As mobile companies meet in Spain for their annual congress, Apple hijacks the show



The most exciting thing about a big tech industry gathering, goes the cynical reporter joke, is that you know Apple (AAPL) is going to leak something to the Wall Street Journal to keep themselves in the news.

And sure enough, on the eve of the annual Mobile World Congress, which opened Monday in Barcelona, a story appeared on the
Journal
‘s website that took the wind out of sails of the companies that (unlike Apple) actually bother to attend.

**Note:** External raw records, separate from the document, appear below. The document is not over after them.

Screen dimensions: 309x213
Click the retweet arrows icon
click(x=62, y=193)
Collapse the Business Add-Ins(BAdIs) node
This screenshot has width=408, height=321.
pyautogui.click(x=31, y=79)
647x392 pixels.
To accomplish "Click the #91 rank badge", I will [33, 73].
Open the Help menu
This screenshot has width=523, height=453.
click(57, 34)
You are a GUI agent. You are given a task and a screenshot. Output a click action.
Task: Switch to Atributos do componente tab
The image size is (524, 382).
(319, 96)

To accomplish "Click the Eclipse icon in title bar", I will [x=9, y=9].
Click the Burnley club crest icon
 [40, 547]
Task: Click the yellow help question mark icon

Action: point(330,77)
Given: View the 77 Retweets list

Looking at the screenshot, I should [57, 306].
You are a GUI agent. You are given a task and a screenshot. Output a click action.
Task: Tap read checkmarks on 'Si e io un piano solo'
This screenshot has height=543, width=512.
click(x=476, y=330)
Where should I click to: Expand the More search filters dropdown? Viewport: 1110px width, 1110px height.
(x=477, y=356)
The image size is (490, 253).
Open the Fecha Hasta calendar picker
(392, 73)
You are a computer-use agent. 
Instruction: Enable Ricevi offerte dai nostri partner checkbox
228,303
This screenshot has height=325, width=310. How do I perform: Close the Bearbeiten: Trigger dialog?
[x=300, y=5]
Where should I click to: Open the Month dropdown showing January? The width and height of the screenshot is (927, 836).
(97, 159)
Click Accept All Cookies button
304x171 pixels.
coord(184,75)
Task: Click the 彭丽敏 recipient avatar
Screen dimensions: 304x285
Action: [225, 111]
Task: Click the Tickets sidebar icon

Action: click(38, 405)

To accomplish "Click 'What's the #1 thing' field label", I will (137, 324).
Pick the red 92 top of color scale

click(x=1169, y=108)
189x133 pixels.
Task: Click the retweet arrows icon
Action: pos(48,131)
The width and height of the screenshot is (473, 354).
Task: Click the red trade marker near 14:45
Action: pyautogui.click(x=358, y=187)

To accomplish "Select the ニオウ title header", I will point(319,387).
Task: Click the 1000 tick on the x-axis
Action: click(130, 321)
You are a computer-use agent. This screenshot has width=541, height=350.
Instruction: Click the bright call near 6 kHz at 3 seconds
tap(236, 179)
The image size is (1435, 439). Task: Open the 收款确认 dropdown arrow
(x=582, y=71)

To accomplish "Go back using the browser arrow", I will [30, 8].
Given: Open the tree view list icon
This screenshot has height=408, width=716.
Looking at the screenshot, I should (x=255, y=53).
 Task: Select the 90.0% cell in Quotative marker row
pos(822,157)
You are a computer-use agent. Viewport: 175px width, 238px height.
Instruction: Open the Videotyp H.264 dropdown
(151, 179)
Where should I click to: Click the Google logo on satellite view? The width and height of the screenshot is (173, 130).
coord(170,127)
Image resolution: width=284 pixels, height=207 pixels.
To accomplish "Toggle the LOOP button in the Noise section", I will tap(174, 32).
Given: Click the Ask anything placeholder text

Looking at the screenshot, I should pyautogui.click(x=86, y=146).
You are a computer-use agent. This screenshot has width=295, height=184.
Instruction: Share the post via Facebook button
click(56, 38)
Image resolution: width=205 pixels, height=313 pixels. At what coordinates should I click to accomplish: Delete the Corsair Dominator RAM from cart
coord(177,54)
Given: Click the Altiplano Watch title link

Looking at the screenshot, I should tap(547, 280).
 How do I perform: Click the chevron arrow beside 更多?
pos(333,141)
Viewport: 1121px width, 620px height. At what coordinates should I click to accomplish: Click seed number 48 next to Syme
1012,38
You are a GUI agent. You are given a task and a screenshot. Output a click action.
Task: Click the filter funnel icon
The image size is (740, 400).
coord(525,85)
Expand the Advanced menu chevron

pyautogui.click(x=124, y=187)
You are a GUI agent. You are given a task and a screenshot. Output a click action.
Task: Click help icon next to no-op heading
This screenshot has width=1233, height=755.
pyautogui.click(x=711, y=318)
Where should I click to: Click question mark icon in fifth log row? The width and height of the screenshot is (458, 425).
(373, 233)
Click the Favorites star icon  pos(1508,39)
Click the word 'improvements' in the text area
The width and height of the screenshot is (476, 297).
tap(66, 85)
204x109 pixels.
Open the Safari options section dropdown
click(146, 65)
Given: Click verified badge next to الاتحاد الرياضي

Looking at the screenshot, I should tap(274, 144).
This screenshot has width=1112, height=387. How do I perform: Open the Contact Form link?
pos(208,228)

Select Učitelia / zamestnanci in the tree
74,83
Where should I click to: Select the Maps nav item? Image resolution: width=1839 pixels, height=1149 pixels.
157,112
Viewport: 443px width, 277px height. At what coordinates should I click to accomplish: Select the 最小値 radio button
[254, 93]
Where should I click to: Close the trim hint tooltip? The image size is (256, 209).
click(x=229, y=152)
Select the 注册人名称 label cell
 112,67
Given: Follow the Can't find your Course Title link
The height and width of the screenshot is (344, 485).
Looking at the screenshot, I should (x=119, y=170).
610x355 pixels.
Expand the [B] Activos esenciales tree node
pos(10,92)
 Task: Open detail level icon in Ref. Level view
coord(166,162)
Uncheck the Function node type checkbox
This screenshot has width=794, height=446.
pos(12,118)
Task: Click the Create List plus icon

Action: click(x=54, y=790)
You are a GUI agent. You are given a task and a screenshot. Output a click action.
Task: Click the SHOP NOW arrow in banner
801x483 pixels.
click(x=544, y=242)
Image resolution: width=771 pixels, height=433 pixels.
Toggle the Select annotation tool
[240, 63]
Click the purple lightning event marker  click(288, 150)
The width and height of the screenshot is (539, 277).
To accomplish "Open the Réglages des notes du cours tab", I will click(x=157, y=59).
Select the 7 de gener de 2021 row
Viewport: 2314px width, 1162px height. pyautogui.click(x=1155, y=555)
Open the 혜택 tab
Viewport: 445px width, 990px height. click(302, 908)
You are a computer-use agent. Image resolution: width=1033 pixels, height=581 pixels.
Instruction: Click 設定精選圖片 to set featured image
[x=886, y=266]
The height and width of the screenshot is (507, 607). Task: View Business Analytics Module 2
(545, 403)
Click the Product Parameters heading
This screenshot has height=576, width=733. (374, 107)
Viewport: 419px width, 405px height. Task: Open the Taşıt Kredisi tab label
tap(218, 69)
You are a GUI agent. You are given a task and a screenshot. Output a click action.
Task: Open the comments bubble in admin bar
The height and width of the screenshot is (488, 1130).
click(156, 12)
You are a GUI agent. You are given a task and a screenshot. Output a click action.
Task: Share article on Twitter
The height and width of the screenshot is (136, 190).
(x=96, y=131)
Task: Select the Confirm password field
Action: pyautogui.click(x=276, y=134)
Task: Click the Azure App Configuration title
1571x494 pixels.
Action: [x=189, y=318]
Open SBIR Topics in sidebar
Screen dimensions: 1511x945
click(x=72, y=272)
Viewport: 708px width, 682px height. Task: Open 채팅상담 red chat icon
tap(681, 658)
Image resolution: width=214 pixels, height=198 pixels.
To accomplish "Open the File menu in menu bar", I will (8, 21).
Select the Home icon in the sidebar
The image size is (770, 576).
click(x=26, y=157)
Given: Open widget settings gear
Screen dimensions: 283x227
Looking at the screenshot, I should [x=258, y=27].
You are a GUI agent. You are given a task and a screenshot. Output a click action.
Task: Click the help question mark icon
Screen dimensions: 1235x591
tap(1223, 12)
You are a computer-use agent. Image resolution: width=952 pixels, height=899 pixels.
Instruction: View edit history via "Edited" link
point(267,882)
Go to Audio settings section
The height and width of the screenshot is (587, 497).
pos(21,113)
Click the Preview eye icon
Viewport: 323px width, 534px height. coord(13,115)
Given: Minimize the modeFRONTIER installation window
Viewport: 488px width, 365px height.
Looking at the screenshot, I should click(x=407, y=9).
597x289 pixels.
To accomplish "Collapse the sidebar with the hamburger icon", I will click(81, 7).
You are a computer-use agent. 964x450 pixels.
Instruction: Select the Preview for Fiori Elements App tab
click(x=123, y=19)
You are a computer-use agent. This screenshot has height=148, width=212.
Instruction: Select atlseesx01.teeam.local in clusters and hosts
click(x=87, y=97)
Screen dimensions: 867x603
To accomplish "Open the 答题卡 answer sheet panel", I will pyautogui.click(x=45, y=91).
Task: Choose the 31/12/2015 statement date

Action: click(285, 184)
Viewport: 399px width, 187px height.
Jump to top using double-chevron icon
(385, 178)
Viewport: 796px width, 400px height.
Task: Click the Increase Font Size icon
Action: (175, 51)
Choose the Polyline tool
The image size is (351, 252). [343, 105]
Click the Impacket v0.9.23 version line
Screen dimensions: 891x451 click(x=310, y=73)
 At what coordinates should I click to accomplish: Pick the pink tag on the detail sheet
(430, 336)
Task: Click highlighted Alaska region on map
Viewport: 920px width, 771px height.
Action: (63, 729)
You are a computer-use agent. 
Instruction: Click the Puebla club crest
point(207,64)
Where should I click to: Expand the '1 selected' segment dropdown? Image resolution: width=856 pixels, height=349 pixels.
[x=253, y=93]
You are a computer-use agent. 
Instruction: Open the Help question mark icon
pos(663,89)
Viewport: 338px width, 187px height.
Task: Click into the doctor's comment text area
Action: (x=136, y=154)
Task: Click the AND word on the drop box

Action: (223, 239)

Even the strategic alliance of Microsoft (MSFT) and Nokia (NOK), announced on Friday, was overshadowed by the news that Steve Jobs had another iPhone up his sleeve.

The Journal‘s story, co-authored by Yukari Iwatani Kane — Apple’s current favorite conduit for such things — had several moving parts and was updated with juicy new details as the day progressed. Here are the newsy bits, as the Kane and Ethan Smith reported them:

  • A smaller, cheaper iPhone: Code named N97 and due for release this summer, it’s supposed to be half the size and half the cost of the current iPhone. Kane and Smith quote an unnamed source who saw a prototype as saying it was significantly lighter with an edge-to-edge screen (i.e. no button) and could be controlled by both voice and touch.
  • A major revamp of MobileMe: It might be free (instead of $99 a year), could serve as a “locker” for large media files (music, video, photos) and would give iPhone and iPad owners access to their iTunes library without having to plug into their computers.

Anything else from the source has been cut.